Dr. Eberhard Bürger, geboren 1949 in Sömmerda, aufgewachsen in Weimar. 1966-1969: Berufsausbildung mit Abitur als Facharbeiter für Fernmeldetechnik in Arnstadt/Thüringen. Entscheidung für "Bausoldat". 1969-1974: Studium der Evangelischen Theologie an der Universität in Jena. Seit 1972 verheiratet mit Barbara Bürger, Pfarrerin i.R. und Trainerin für Gewaltfreie Kommunikation. Vier Kinder. - 1974 Vikariat in Erfurt und Forschungsstudium beim Bund Evangelischer Kirchen. 1976 Wissenschaftlicher Assistent im Fachbereich Praktische Theologie in Jena bei Professor Dr. Klaus-Peter Hertzsch. 1979 Promotion im Fachbereich Kirchengeschichte an der Universität Jena.

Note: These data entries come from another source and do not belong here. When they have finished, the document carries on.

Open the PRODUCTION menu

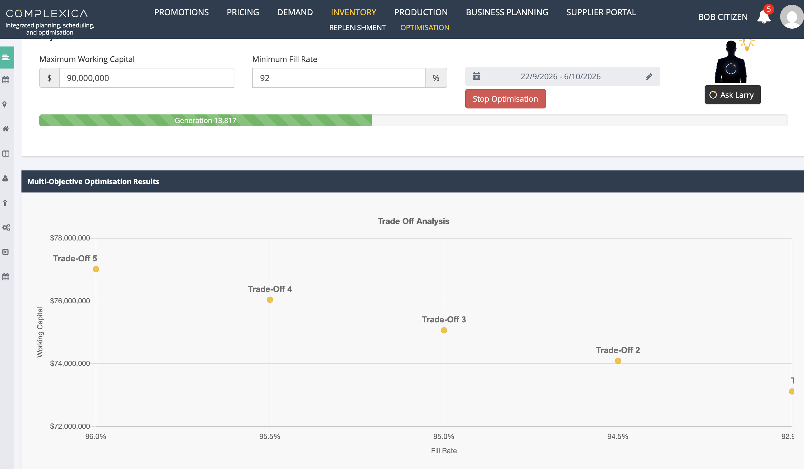click(421, 12)
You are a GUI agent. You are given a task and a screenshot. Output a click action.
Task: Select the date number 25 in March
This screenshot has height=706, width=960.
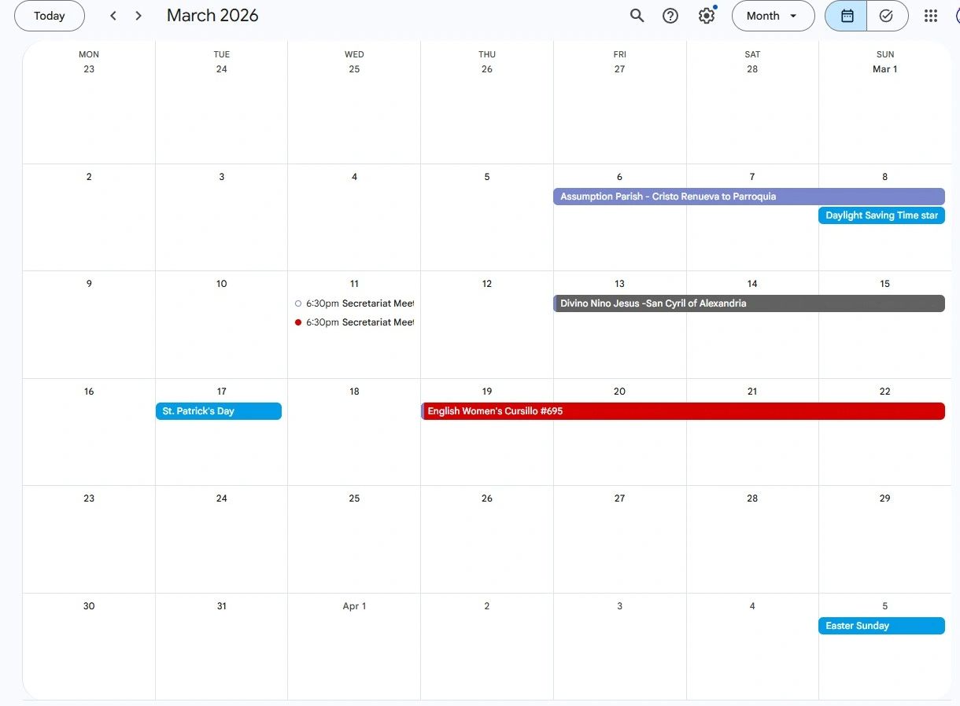click(x=354, y=498)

Seit 1969: Friedensarbeit im Rahmen des Evangelischen Jungmännerwerkes Thüringen. 1979-1988: Gemeindepfarrer an der Michaelisgemeinde Zeitz, Evangelische Kirche der Kirchenprovinz Sachsen (KPS). 1988-1995 Gemeindepfarrer im Pfarrbereich Belgern/Elbe (KPS). 1990: Beitritt zum deutschen Zweig des Internationalen Versöhnungsbundes. 1995-2003: Als Provinzialpfarrer für missionarischen Gemeindeaufbau Leiter der landeskirchlichen Arbeitsstelle für Kirchliche Dienste (AKD) in Magdeburg (KPS). 2003-2012: Gemeindepfarrer im Pfarrbereich Arendsee/Altmark (KPS und seit 2009 zusammen mit Thüringen Evangelische Kirche in Mitteldeutschland, EKM). 2009-2013: Mitarbeit im Vorstand des Versöhnungsbundes, davon ab 2011 als stellvertretender Vorsitzender, seit 2012 Mitarbeit außerdem in der landeskirchlichen und der örtlichen Friedensarbeit. Ab 2012 Pfarrer i.R. in Magdeburg.

1.
Die Anfänge des Weltbundes für Freundschaftsarbeit der Kirchen

Am 1. August 1914 wurde in Deutschland die Mobilmachung ausgerufen: Alle Züge waren für den Transport von Truppen und Kriegsgerät beschlagnahmt worden. Endlich begann das lange vorbereitete,5 von vielen freudig ersehnte Kriegsgeschehen und – was nur wenige geahnt haben – die sogenannte „Urkatastrophe des 20. Jahrhunderts“! (Eine gemachte Katastrophe.) Mitten im Chaos dieses Tages reisten dennoch Teilnehmer einer Konferenz ins Inselhotel in Konstanz. 153 aus dreizehn Ländern hatten sich angemeldet, darunter 22 aus Deutschland.6 Nur 93 von ihnen erreichten die Tagung7, darunter drei aus Deutschland: der evangelische Pfarrer Friedrich Siegmund-Schultze8 als Organisator und Schriftführer, Pfarrer Ernst Böhme aus Kunitz bei Jena9 und der Konstanzer Stadtpfarrer Zandt. Friedrich Siegmund-Schultze hatte viele Einladungsschreiben an Einzelpersonen verschickt und vor allem von kirchenleitenden Amtsträgern entschiedene Absagen bekommen.10 Das Thema derTagung sowie die Tagesordnung fanden sich auf der großformatigen Einladung:

„Die Kirchen und Freundschaftliche Beziehungen zwischen den Nationen“ – Konferenz in Konstanz vom 3. bis 4. August 1914. Das Ziel der Konferenz: ‚Durch Freundschaft der Kirchen müssen Gefühle von Misstrauen und Hass sowie Antipathie zwischen Völkern und Nationen überwunden werden‘.“11

Die Tagung hatte eine lange Vorgeschichte, die 1907 mit der 2. Haager Friedenskonferenz begonnen hatte: Ein „Aufruf der Kirchen für den Frieden“, verbunden mit der Einrichtung eines „Kirchlichen Komitees zur Pflege freundschaftlicher Beziehungen zwischen Großbritannien und Deutschland“ führte in den Jahren danach zu „Friedensreisen“ von Geistlichen nach Deutschland und England. Bereits damals hatte Friedrich Siegmund-Schultze die federführenden Aufgaben übernommen. Die Freundschaftsarbeit wuchs in beiden Ländern. Sie wurde begleitet von den beiden Zeitschriften „The Peacemaker“ und „Die Eiche“.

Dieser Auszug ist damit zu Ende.